§ ÉNONCÉ RÉDIGÉ 1: Pouvez-vous reproduire sans rien changer, dans les enregistrements, les lignes allant de celle qui contient « How do I perform: Click the Continue button? » jusqu'à celle qui contient « coord(212,205) », ces deux lignes comprises ?

§ PASSAGE EXTRAIT:
:::::
ActuSF : Parlons d’abord un peu de vous, quel est votre parcours ?
Frédéric Jaccaud : En principe, un parcours aboutit quelque part ; ce qui n’est pas mon cas. Il n’y a pour l’instant aucun aboutissement, seulement une étape. Je suis effectivement directeur de collection associé avec Sébastien Guillot pour « Terra Incognita », cependant, je ne me considère par réellement comme tel, plutôt comme un consultant. On ne peut pas parler de parcours, tout au mieux, de chemins de traverse.
31 ans, citoyen suisse, détenteur d’un master en littérature française, je suis attiré par toutes les formes de littératures, avec une préférence pour celle des franges. En travaillant de mon côté, la vision de certaines personnalités telles que Versins, Curval, Klein, Sadoul, Baudou ou Lehman (etc.), ont forgé d’une certaine manière mon regard sur la littérature dite de science-fiction, avec toutes les catégories excentriques qu’elle charrie à sa suite. Le reste n’est dû qu’à des rencontres fortuites ou hasardeuses, PP. Durastanti m’a présenté et appuyé auprès de O. Girard qui recherchait justement quelqu’un pour tenir une chronique bifrostienne tournée vers le passé ; ce qui a donné, après un premier calibrage, « Les anticipateurs ». Ensuite, on s’aperçoit que le monde n’est pas si grand.
ActuSF : Parlons maintenant de Terra Incognita, votre collection chez Terre de Brume. Quelle sera sa ligne éditoriale ?
Frédéric Jaccaud : La collection va creuser le double sens issu des terra incognita. Ainsi, elle recherche les livres introduisant des univers inconnus, une définition large, à dessein. « Autre temps, autres mondes », une expression compréhensible et non définitive qui permet de ne pas surcatégoriser ou restreindre notre champ d’investigation. Par opposition, la collection extrait de l’oubli des œuvres ni réalistes (en terme de cadre spatio-temporel) ni normatives. Dans un second mouvement, il s’agit de retrouver des ouvrages qui, perdus dans des bibliothèques trop grandes ou oubliés par la mémoire collective, sont devenus eux-mêmes des terra incognita.
:::::
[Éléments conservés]

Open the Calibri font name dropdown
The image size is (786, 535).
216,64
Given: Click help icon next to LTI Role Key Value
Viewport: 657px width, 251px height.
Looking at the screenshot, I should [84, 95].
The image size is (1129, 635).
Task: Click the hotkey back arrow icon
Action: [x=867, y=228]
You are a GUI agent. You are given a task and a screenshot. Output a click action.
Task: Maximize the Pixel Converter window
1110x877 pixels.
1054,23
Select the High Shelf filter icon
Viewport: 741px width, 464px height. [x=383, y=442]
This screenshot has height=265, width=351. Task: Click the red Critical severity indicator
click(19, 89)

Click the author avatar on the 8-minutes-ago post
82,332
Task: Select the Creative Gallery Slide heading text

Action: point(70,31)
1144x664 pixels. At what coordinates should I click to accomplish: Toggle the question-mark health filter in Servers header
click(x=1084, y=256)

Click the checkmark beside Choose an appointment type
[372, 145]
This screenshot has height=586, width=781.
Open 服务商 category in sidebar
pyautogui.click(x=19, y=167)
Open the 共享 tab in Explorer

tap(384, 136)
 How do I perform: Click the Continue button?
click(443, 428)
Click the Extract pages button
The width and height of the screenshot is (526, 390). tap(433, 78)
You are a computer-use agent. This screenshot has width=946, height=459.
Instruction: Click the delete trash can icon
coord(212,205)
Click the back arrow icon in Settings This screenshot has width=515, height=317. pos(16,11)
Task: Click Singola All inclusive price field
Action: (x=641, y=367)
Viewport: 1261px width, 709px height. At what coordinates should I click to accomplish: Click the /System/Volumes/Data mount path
:::::
§ ÉNONCÉ RÉDIGÉ 2: Pouvez-vous extraire mot pour mot de l'entretien ci-dessus le passage allant de « Frédéric Jaccaud : En » jusqu'à « chemins de traverse. » ?

§ SOLUTION DÉTAILLÉE 1:
 How do I perform: Click the Continue button?
click(443, 428)
Click the Extract pages button
The width and height of the screenshot is (526, 390). tap(433, 78)
You are a computer-use agent. This screenshot has width=946, height=459.
Instruction: Click the delete trash can icon
coord(212,205)

§ SOLUTION DÉTAILLÉE 2:
Frédéric Jaccaud : En principe, un parcours aboutit quelque part ; ce qui n’est pas mon cas. Il n’y a pour l’instant aucun aboutissement, seulement une étape. Je suis effectivement directeur de collection associé avec Sébastien Guillot pour « Terra Incognita », cependant, je ne me considère par réellement comme tel, plutôt comme un consultant. On ne peut pas parler de parcours, tout au mieux, de chemins de traverse.